Goal of the exercise:
The data follows this line. Copy verbatim the line with "For every named" and each line after it to the end.

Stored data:
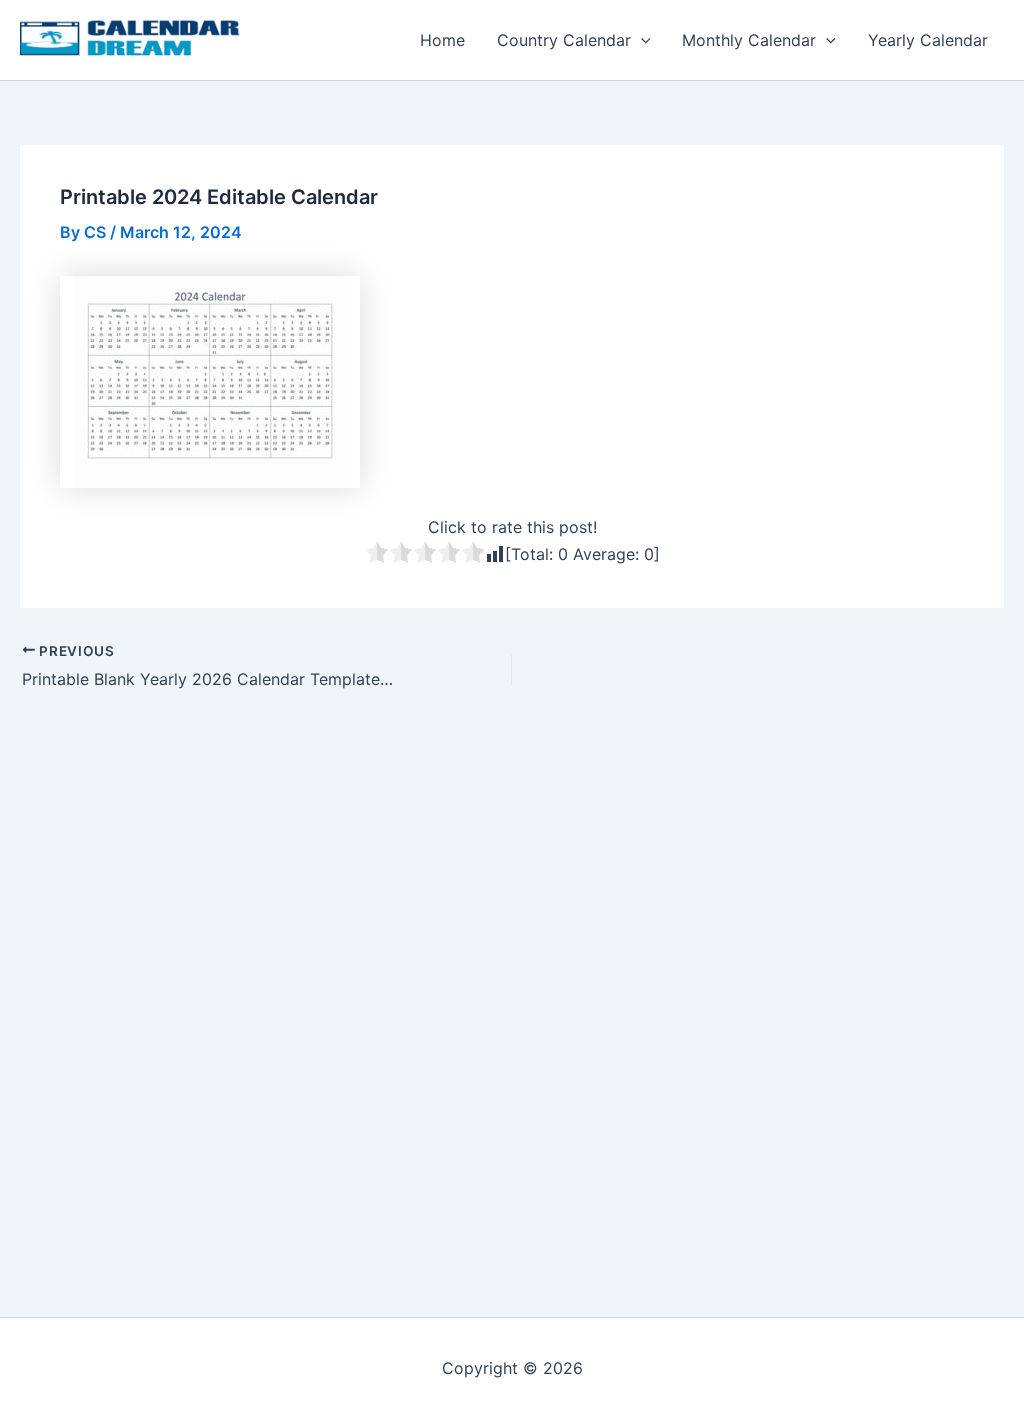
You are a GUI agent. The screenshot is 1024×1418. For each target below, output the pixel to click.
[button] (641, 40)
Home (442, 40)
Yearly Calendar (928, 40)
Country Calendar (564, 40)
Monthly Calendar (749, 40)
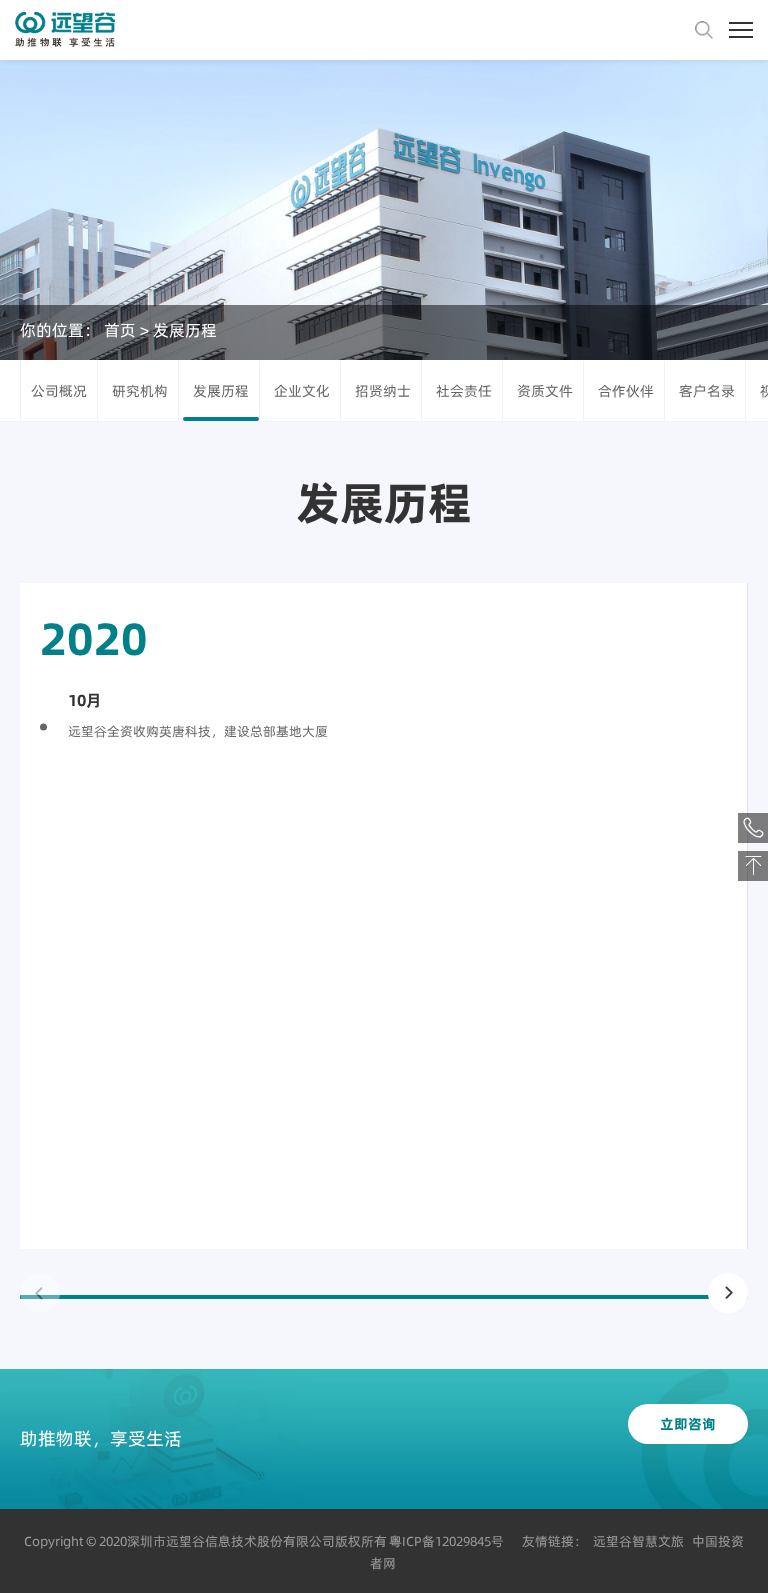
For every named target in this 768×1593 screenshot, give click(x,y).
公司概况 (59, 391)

Your solution:
For every named target in this 768×1593 screenshot, give click(x,y).
公司概况 (59, 391)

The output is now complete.